When President Obama signed a huge tax and spending law to keep the government running and avoid a year-end budget showdown, there were a few things tucked into the $1.1 trillion law that directly impact people in chronic pain – namely medical marijuana, veterans who need opioids, and tax breaks for medical device manufacturers.
DOJ to Back-Off on Medical Marijuana Criminal Action
The bill blocks the Department of Justice from taking criminal action against individuals and organizations that are licensed in states that have passed medical marijuana laws.
“The federal government will finally respect the decisions made by the majority of states that passed medical marijuana laws,” said Rep. Sam Farr (D-Calif.) to The Huffington Post. “This is great day for common sense because now our federal dollars will be spent more wisely on prosecuting criminals and not sick patients.”
Veterans in Need of Opioids for Pain Management
The bill directs the Veterans Administration to adopt the highly controversial opioid prescribing guidelines drafted by the Centers for Disease Control and Prevention (CDC).
“To address mounting concerns about prescription drug abuse and an overdose epidemic among veterans, the bill directs the VA to adopt the opioid prescribing guidelines developed by the Centers of Disease Control, to develop IT systems to track and monitor opioid prescriptions, to ensure all VA medical facilities are equipped with opioid receptor antagonists to treat drug overdoses, and to provide additional training to medical personnel who prescribe controlled substances,” outlined Senators Mark Warner (D-VA) and Tim Kaine (D-VA) in a press release.
With the growing controversy around CDC’s prescribing guidelines, concerns mount from advocacy groups that Veterans will have increased challenges obtaining the pain medication they need.
Read more about the controversy here.
Medical Device Tax Breaks May Increase Technology Development
The bill created a two-year suspension of Obamacare’s medical device tax, which manufacturers had long argued dampened research and development efforts. The suspension will pump $3.9 billion into the industry over two years, according to the Joint Committee on Taxation.

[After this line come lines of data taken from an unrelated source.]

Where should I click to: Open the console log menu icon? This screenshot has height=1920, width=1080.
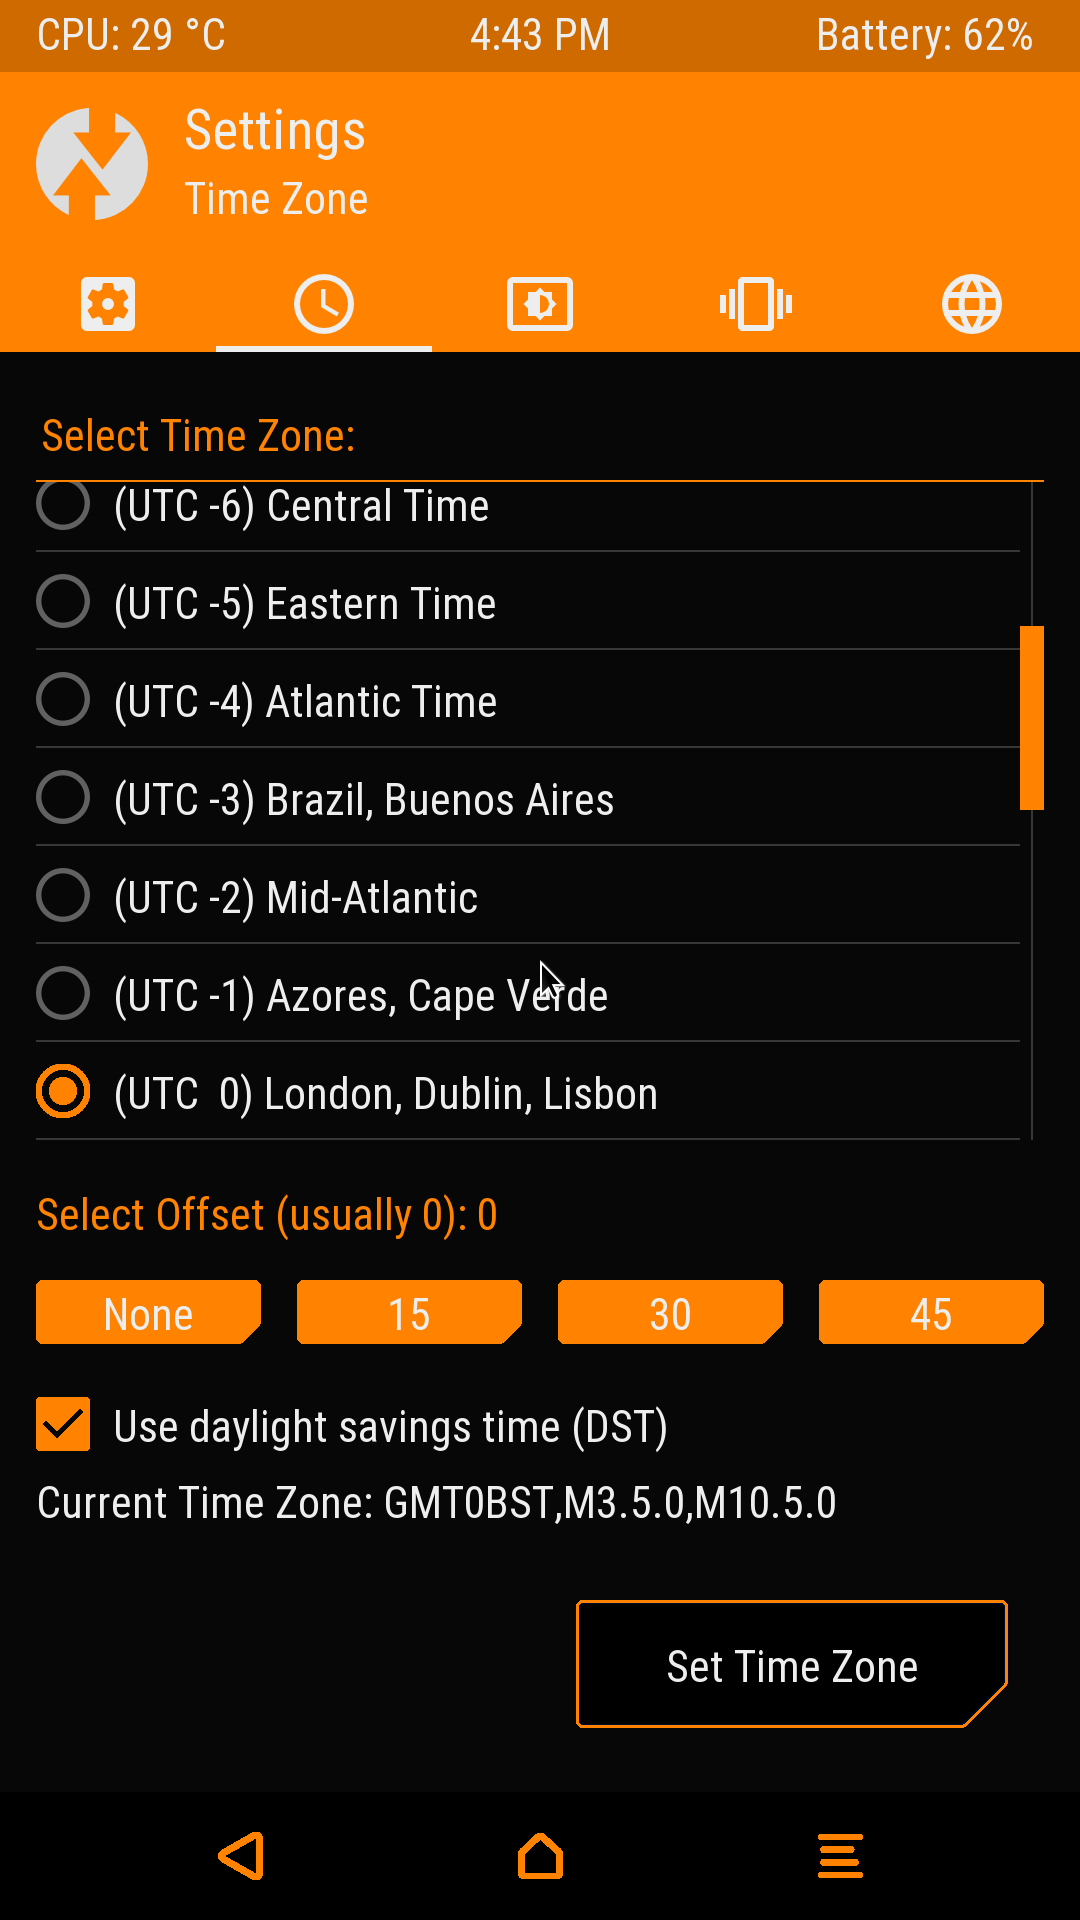tap(840, 1856)
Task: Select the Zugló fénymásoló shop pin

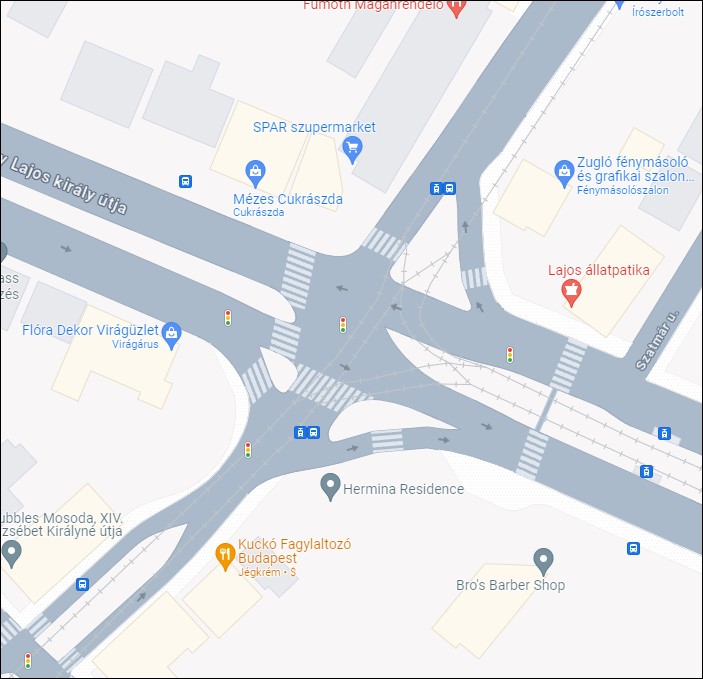Action: pyautogui.click(x=564, y=174)
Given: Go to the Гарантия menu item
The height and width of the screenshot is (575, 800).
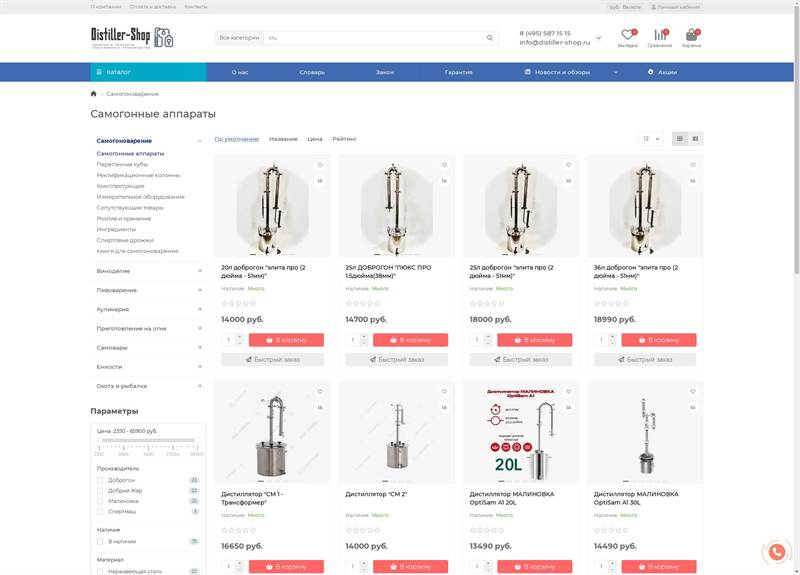Looking at the screenshot, I should click(x=459, y=72).
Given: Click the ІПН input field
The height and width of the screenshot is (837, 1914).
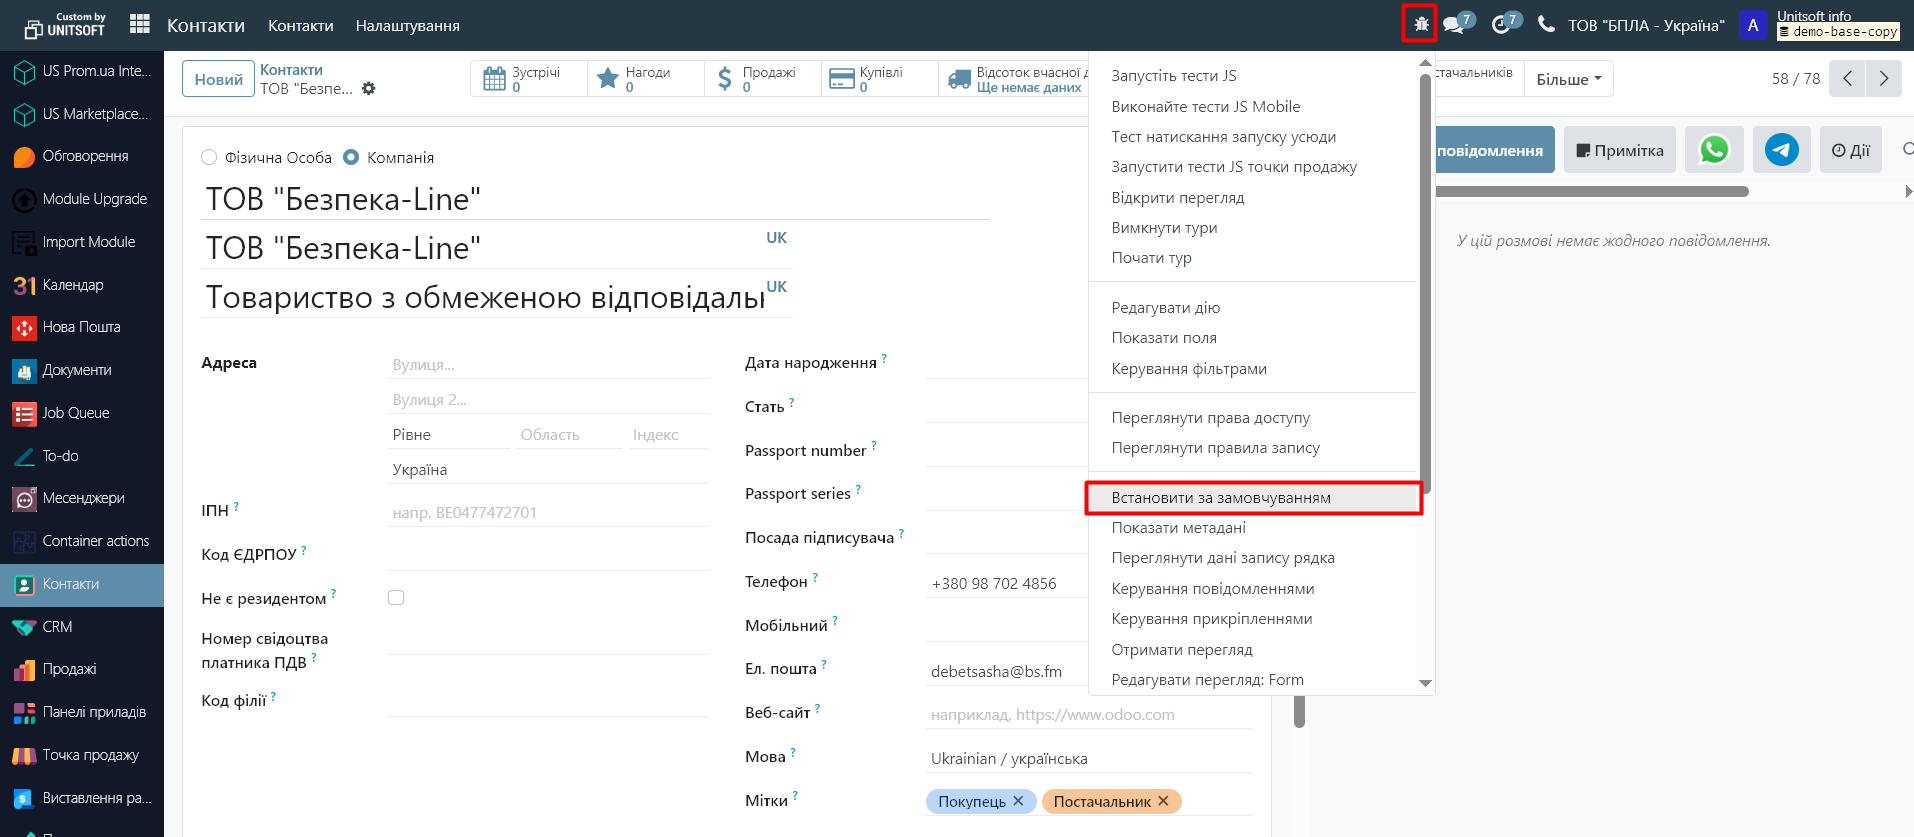Looking at the screenshot, I should (x=548, y=512).
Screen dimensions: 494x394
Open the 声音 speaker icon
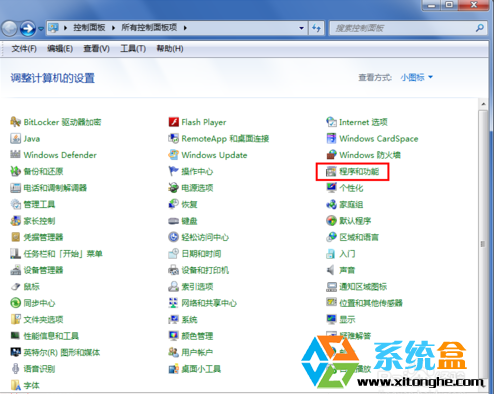(x=331, y=270)
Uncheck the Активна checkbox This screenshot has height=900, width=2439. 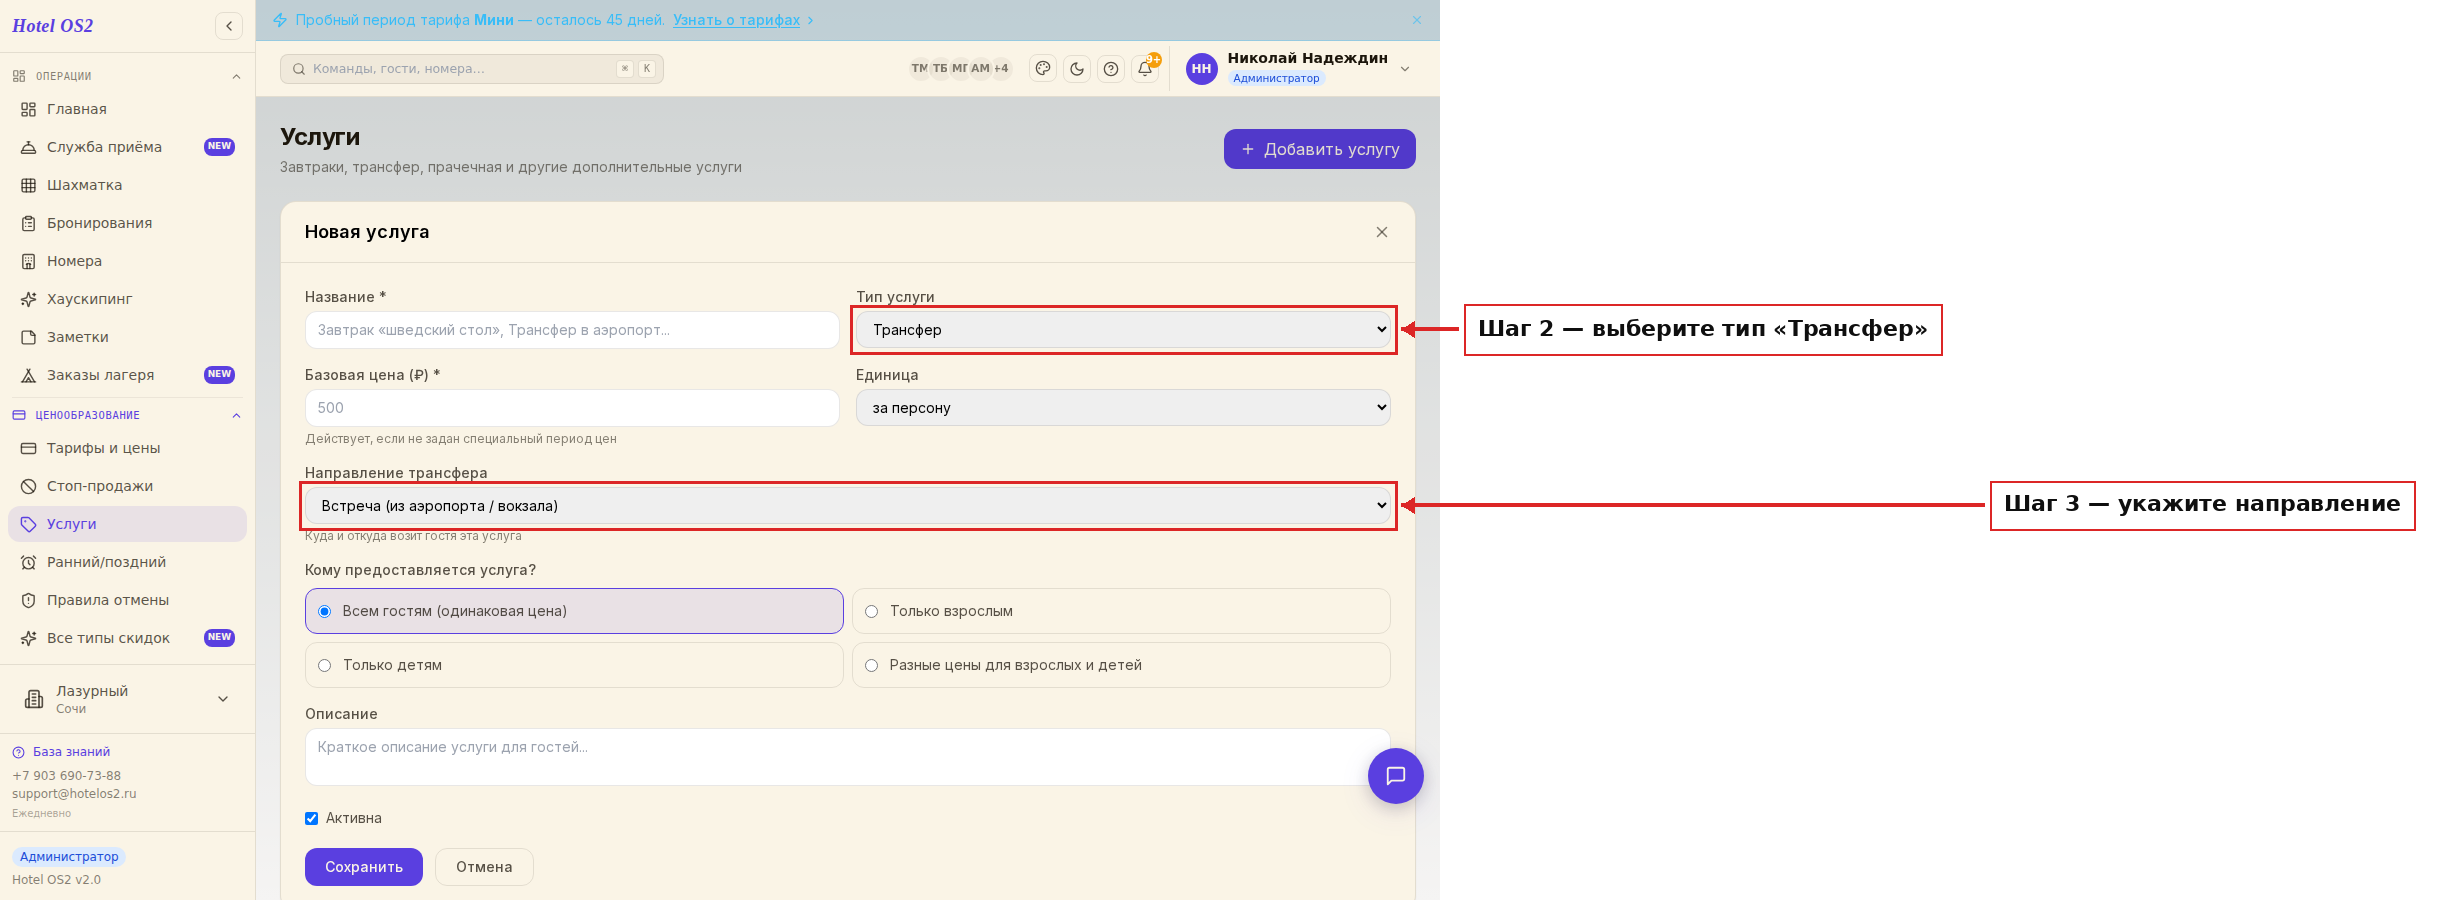312,818
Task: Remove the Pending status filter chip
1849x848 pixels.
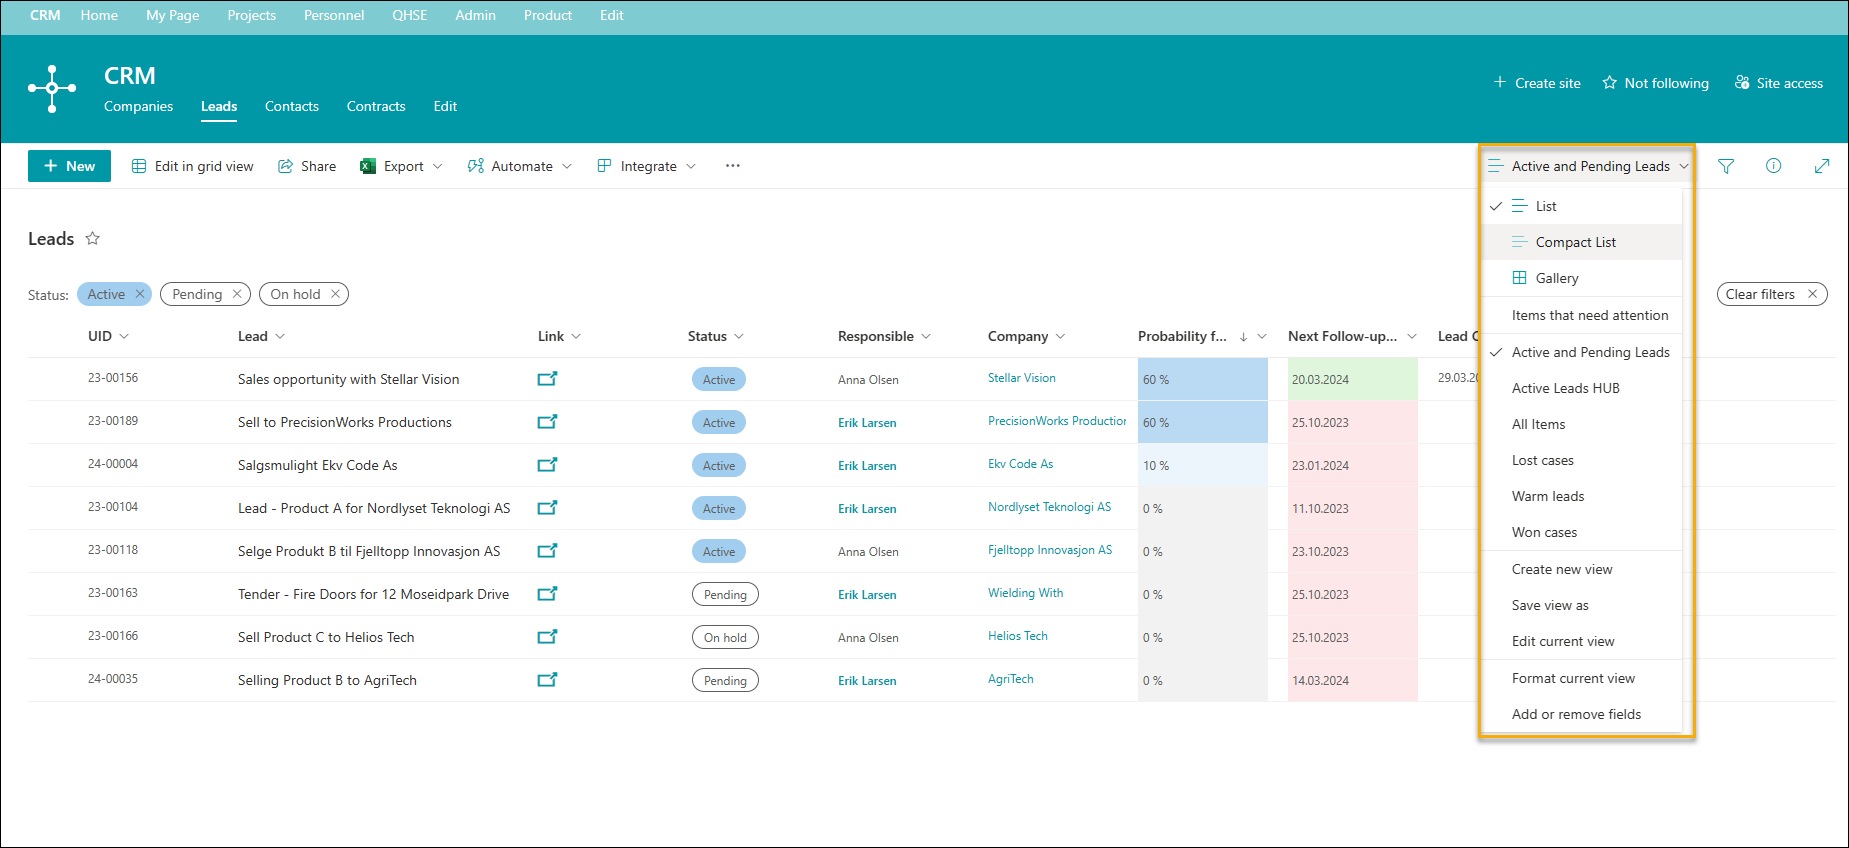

“We are grateful that Congress was able to come together to preserve U.S. jobs and medical innovation by delaying the device tax for two years,” said Medical Imaging & Technology Alliance (MITA) Board Chairman Nelson Mendes, president and CEO of Ziehm Imaging Inc. in a press release. “The bipartisan cooperation we’ve seen gives us hope that policymakers will continue their work to fully address the device tax for employees, patients and advocates across the country who have been impacted by its harmful effects.”
The bill also included a permanent R&D tax credit for medical device and pharmaceutical manufacturers. The tax credits allow start-up companies and other small businesses to use part of their R&D tax credit to reduce their payroll taxes.